Eric frowns, he hems and haws, but eventually submits, like he always does with Coach. He shifts his stance, conscious of the teams eyes on him, of his daddy’s eyes, and takes a deep breath before launching the ball across the field back towards the players. He watches with more relief than pride when it flies beautifully, and manages to smile more than grimace when a few of the guys who know him hoot and holler good-naturedly.
Jack watches the whole thing and his mouth goes dry.
He thinks about that pass, about Eric, for days afterward. He sees Eric on campus one day, saying goodbye to a bunch of guys from the track and field team who were spending one of their few free days lounging in the shade of a tree. Jack watches Eric spilt from the group and start in his direction and makes a split second decision to try and catch his attention.

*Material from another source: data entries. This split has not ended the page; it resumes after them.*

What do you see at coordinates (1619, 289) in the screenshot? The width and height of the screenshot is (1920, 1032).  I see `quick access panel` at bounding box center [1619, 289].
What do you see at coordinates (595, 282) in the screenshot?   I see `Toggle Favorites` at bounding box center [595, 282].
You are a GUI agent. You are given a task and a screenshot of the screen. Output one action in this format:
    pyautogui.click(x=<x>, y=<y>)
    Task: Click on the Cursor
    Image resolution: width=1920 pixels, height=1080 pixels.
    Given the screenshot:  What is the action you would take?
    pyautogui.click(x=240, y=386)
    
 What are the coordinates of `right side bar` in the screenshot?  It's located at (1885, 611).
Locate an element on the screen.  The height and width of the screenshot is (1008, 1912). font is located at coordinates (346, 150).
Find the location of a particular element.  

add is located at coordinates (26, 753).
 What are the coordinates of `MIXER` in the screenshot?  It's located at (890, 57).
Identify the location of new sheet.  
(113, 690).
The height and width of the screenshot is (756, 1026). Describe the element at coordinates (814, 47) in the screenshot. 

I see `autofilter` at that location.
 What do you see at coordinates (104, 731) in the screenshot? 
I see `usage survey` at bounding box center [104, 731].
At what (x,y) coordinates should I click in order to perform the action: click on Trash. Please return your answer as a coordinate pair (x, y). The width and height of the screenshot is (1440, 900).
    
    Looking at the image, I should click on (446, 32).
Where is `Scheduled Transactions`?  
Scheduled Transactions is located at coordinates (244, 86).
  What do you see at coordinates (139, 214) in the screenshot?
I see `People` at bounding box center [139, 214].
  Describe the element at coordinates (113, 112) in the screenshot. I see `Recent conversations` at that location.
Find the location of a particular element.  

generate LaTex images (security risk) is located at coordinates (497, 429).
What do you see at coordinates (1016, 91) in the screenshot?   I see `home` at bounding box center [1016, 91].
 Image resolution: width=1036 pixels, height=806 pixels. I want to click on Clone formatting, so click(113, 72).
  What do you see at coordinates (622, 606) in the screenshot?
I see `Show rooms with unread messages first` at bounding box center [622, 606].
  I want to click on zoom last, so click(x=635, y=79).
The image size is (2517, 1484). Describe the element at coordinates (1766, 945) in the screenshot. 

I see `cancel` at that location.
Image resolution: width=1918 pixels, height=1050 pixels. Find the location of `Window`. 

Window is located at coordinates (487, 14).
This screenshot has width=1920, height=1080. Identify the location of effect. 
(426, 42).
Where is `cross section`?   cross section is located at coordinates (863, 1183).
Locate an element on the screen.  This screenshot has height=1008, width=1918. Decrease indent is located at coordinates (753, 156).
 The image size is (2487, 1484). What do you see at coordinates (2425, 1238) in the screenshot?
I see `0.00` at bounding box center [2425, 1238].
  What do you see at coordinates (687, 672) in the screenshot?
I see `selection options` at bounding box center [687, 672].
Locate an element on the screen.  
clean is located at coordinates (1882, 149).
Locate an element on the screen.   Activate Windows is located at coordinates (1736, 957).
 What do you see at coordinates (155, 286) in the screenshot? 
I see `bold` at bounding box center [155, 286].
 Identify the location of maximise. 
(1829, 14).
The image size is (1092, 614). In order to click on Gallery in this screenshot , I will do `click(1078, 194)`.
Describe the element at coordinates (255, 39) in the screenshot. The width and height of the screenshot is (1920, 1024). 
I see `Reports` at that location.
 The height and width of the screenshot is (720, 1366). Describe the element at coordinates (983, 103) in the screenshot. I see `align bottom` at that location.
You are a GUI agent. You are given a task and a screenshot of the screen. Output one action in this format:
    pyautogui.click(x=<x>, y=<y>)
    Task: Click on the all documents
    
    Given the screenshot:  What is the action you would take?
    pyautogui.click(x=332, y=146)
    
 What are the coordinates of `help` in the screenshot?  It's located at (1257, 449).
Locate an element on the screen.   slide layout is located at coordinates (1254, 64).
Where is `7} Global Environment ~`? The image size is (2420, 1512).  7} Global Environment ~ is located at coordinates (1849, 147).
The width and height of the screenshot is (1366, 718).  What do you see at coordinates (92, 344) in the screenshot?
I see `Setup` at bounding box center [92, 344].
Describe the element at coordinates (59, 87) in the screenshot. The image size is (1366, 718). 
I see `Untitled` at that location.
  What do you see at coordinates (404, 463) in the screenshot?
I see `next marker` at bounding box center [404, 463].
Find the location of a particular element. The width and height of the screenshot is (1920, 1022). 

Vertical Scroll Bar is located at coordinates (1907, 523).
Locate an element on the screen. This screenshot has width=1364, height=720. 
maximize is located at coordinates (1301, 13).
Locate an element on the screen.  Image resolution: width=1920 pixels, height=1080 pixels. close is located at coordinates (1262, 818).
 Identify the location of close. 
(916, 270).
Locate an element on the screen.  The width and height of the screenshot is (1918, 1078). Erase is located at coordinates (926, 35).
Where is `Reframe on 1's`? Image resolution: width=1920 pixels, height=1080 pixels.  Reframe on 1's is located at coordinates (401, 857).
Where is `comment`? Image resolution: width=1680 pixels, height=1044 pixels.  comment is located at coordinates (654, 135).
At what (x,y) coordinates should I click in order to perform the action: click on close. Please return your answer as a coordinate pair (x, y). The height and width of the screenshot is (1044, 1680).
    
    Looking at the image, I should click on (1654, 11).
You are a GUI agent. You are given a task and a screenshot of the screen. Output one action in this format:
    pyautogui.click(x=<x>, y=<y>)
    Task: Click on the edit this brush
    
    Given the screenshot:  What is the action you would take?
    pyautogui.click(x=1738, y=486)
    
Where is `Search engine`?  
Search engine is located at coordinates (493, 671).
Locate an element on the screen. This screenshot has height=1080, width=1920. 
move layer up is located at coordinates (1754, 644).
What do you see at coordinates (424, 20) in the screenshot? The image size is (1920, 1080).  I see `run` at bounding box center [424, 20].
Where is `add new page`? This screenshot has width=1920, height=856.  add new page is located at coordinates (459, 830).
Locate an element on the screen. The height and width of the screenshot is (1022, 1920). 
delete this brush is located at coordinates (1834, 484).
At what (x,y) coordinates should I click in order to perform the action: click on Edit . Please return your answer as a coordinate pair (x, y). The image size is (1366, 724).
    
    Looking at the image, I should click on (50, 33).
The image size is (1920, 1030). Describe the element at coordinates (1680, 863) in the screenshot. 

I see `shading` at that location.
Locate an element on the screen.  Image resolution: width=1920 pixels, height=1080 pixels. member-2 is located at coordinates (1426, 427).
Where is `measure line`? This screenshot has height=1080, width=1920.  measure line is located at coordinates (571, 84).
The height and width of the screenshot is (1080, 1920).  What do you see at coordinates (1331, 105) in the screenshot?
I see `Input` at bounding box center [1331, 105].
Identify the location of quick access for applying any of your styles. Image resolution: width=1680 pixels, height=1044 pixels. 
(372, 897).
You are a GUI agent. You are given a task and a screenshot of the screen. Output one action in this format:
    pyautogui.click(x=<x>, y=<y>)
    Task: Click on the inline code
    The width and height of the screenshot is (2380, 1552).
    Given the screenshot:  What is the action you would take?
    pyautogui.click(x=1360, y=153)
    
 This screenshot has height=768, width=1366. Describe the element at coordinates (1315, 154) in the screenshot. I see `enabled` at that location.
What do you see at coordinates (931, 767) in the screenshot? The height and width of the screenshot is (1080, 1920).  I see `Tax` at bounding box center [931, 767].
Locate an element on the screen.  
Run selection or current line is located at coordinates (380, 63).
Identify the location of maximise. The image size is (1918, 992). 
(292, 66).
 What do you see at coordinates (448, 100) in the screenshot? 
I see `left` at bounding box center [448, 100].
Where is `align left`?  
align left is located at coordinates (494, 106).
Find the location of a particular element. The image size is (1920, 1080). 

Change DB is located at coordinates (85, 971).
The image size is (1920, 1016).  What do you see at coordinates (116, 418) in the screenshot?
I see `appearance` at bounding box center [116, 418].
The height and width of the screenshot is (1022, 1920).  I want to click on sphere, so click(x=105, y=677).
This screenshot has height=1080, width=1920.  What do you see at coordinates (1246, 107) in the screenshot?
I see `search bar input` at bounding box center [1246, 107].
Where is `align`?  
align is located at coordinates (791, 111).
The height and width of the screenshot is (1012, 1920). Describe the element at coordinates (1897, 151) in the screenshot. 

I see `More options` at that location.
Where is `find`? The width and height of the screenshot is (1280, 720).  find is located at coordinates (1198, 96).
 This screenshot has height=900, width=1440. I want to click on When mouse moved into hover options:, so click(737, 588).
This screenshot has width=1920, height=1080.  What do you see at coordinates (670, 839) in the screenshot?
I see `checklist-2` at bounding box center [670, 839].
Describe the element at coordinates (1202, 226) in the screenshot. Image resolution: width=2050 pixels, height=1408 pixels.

Jack stammers out a hello and manages to say his own name without much trouble and Eric graces him with one of his kind smiles in return, laughingly telling him that he’s well aware of who his daddy’s new favorite player is. Jack is too starry eyed to catch the edge in his voice when he says it. So he — harmlessly, unknowingly, more as an attempt at a friendly joke than anything — mentions the pass from the other day, asks him why he’s not on the team with an arm like that. And Eric (short tempered, rough around the edges, hurt, hurt, hurt, Eric) ices him out. He drops his smile, he walks away without a word.
Eric doesn’t know yet that Jack Zimmermann is a former hockey wunderkind, that Jack switched to football to get away from hockey the same way Eric switched to track to get away from football. He doesn’t know that Jack would understand the way he has to push his body to quiet his mind. That Jack understands so well because at one point things got too quiet. Eric doesn’t know yet that Jack Zimmermann isn’t just another one of his daddy’s boys waiting and watching for him to crumble. But he’ll find out soon.